The Clown Car Update for July 30, 2017

Posted: July 30, 2017 in New Post


On Episode 436 of The Tim Corrimal Show, we recapped this long week’s events:

On Monday, Jared Kushner appeared before investigators from the Senate Intelligence Committee to testify about his meetings with Russian officials. In an eleven page prepared statement, he claimed that in the meeting with Donald, Jr. and Russian intelligence operatives, he was so disinterested that he texted an aide asking “Can u pls call me on my cell? Need excuse to get out of meeting.” He later texted the same aide asking, “Can u pls call Ivanka and tell her we are having an affair? Need excuse to get out of administration!”

Kushner said in his statement that his failure to reveal the meetings with Russian officials can be easily explained by his busy schedule and inexperience in politics. Kushner recalled, “I was so busy going from meeting to meeting I even forgot my potty training at times. It got messy!”


Also Monday, Duke of Orange gave a speech at the annual Boy Scout Jamboree. After the controversial talk in which he described to forty thousand underage boys what it was like to have an orgy on a yacht, he recalled his own experience avoiding the Boy Scouts. He explained that, like with the military, he avoided joining due to a scalp fungus and the fact that there was no pussy grabbing merit badge.


On Tuesday, in a speech in Youngstown, Ohio,  Twitler imagined being put on Mount Rushmore. The National Park Service later Tweeted: “Surveyed available rock. Not enough space available for his ass.”

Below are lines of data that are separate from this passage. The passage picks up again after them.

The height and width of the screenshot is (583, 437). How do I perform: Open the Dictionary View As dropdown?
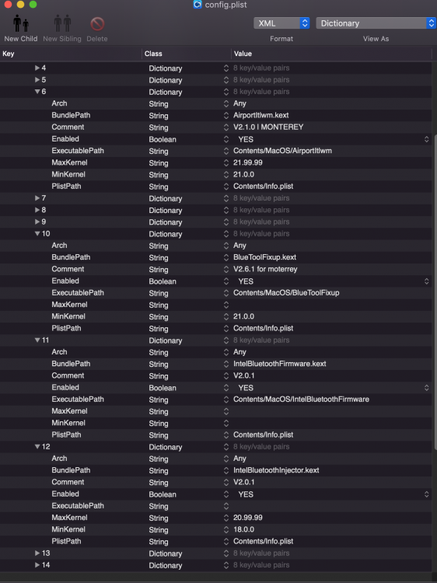376,23
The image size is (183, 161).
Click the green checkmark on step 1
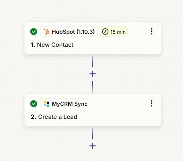34,31
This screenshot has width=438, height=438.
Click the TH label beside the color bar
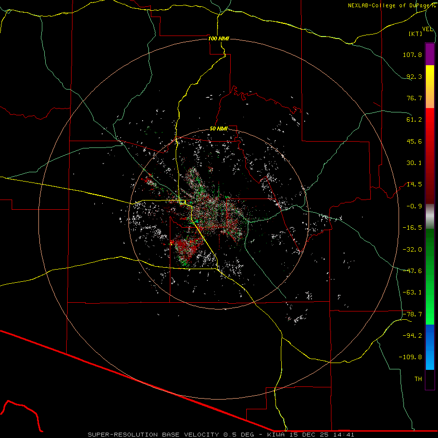pos(418,379)
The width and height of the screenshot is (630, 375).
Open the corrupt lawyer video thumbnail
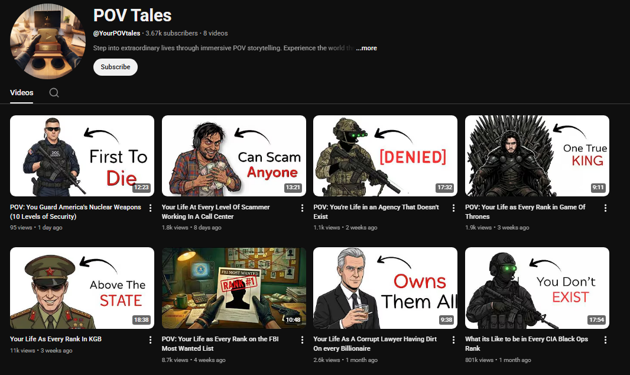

Late Wednesday, newly appointed White House consigliere Tony “Walnuts” Scaramucci threatened to call the FBI on Chief of Staff Reince Priebus unless he stops leaking information about him and having the staff call him Scaramucus. On Thursday, Reince Priebus called the FBI himself after waking up with the severed head of the Easter Bunny in his bed with a note that said: “Sean Spicer sleeps with the fishes!”


On Thursday, Congress dealt Trump a setback to his love affair with Vladimir Putin. They passed a veto-proof bill that put heavy sanctions on Russia. “It was a big blow more disturbing than the one Steve Bannon does to himself,” said Anthony Scramucci.

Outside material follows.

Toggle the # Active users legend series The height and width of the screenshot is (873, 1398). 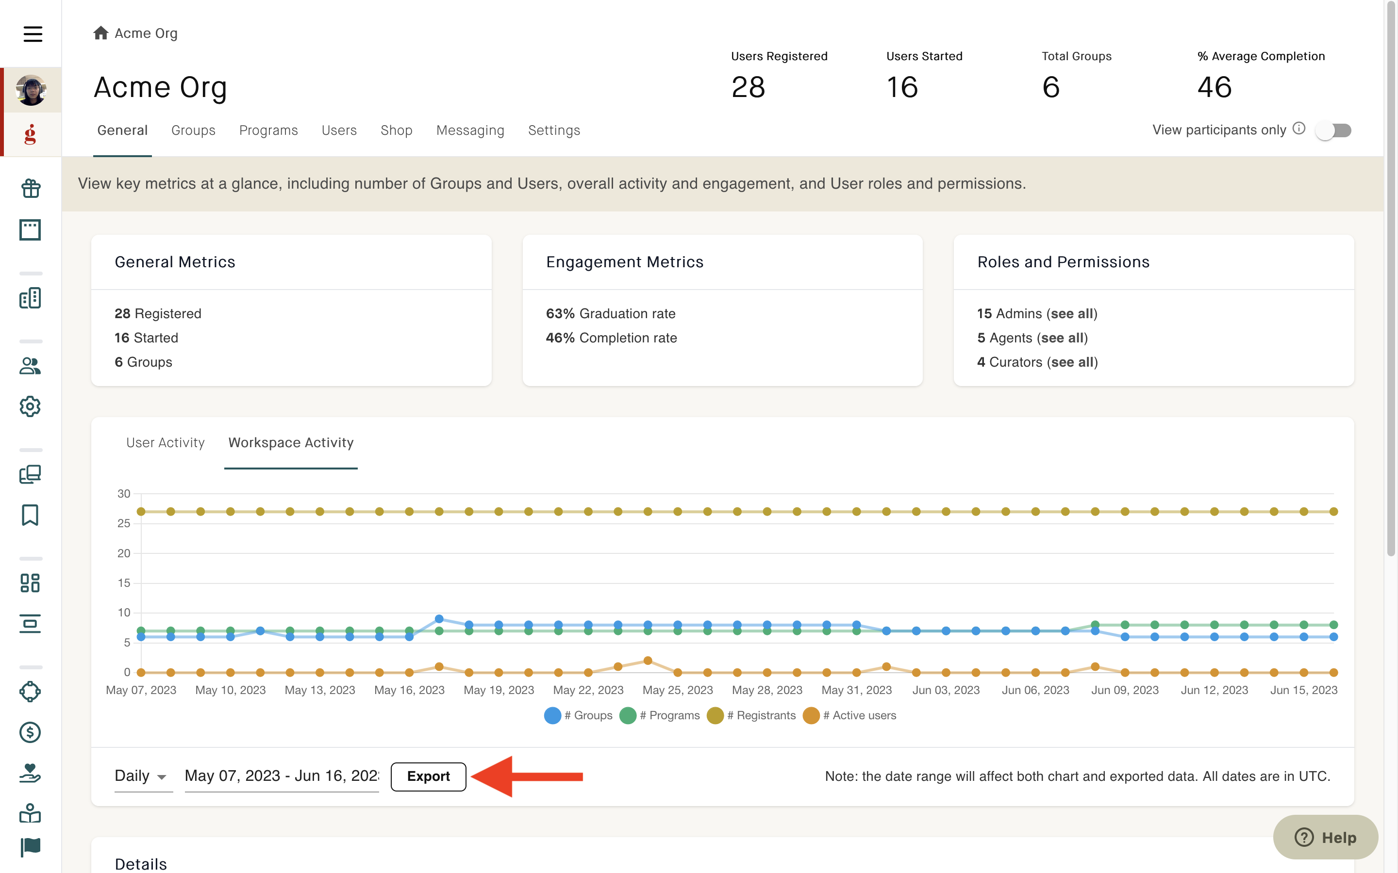coord(850,715)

Early Friday morning, America’s death panel, A.K.A. the Republican party,  lost a crucial vote in their attempt to kill Obamacare when John McCain cast the deciding “no” vote killing what the GOP referred to as the “skinny repeal”. Not to be discouraged, Mitch McConnell promised to fight on to repeal the ACA with an “anorexic repeal”. Other plans he has lined up are the “bulimic repeal”, the “average build repeal”, and the “plus size appeal”.


And finally, late on Friday, Reince was thrown under the Prie-bus. After months of speculation that Reince Priebus would be replaced, Donald Trump finally pulled the trigger and fired the beleaguered chief of staff. But still afraid of his ex-boss, Reince issued this carefully worded statement: “The president was very good to me, even when he took me into the Oval Office last night and had the entire cabinet kick me in the balls. That actually didn’t hurt as much as when he held me and let Scaramucci punch me until he ruptured my spleen. Even though it was a terrible beating and doctors warn that there still may be some internal bleeding, it was my honor if it helped advance this president’s agenda. I wish Anthony and the president all the best and apologize for any scratches they may have incurred on their hands from my rib fragments”

Preibus will be reassigned to the position of equipment manager on the newly resurrected Trump University football team. Head coach Anthony Scaramucci brags that they will be “the dirtiest meanest, most intimidating cock-suckers in the NCAA! GO PRICKS!”